What the task asks:
The required output is the line containing "How do I perform: Click the blue" through the final line of the material below, printed exactly, with no other lines.

Extracted records:

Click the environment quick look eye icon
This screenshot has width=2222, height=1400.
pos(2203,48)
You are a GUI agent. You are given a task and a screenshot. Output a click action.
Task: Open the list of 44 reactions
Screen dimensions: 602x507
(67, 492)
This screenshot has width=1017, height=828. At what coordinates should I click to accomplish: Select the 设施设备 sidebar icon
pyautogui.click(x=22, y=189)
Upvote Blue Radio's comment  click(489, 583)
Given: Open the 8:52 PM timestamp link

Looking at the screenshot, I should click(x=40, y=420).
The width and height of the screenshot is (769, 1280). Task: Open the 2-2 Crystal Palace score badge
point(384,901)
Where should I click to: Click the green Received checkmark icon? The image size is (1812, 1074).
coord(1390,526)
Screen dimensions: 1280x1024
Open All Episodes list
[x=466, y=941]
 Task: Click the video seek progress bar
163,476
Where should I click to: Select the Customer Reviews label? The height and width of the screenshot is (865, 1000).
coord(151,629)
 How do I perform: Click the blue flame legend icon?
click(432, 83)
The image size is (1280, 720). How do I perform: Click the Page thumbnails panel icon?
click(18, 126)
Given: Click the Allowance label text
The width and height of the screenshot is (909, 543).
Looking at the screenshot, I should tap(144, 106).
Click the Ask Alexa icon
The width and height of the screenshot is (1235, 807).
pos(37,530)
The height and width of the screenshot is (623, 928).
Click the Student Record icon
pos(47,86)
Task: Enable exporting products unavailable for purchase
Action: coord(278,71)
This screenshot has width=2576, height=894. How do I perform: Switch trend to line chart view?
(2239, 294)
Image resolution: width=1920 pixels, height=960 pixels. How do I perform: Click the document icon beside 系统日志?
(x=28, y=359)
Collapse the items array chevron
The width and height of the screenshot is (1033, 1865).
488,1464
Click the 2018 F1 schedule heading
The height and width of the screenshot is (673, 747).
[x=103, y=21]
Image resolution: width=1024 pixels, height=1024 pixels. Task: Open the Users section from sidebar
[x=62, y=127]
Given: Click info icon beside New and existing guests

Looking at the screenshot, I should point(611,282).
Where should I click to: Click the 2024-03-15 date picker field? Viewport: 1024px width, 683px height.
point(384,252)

Answer for the task:
 How do I perform: Click the blue flame legend icon?
click(432, 83)
The image size is (1280, 720). How do I perform: Click the Page thumbnails panel icon?
click(18, 126)
Given: Click the Allowance label text
The width and height of the screenshot is (909, 543).
Looking at the screenshot, I should tap(144, 106).
Click the Ask Alexa icon
The width and height of the screenshot is (1235, 807).
pos(37,530)
The height and width of the screenshot is (623, 928).
Click the Student Record icon
pos(47,86)
Task: Enable exporting products unavailable for purchase
Action: coord(278,71)
This screenshot has width=2576, height=894. How do I perform: Switch trend to line chart view?
(2239, 294)
Image resolution: width=1920 pixels, height=960 pixels. How do I perform: Click the document icon beside 系统日志?
(x=28, y=359)
Collapse the items array chevron
The width and height of the screenshot is (1033, 1865).
488,1464
Click the 2018 F1 schedule heading
The height and width of the screenshot is (673, 747).
[x=103, y=21]
Image resolution: width=1024 pixels, height=1024 pixels. Task: Open the Users section from sidebar
[x=62, y=127]
Given: Click info icon beside New and existing guests

Looking at the screenshot, I should point(611,282).
Where should I click to: Click the 2024-03-15 date picker field? Viewport: 1024px width, 683px height.
point(384,252)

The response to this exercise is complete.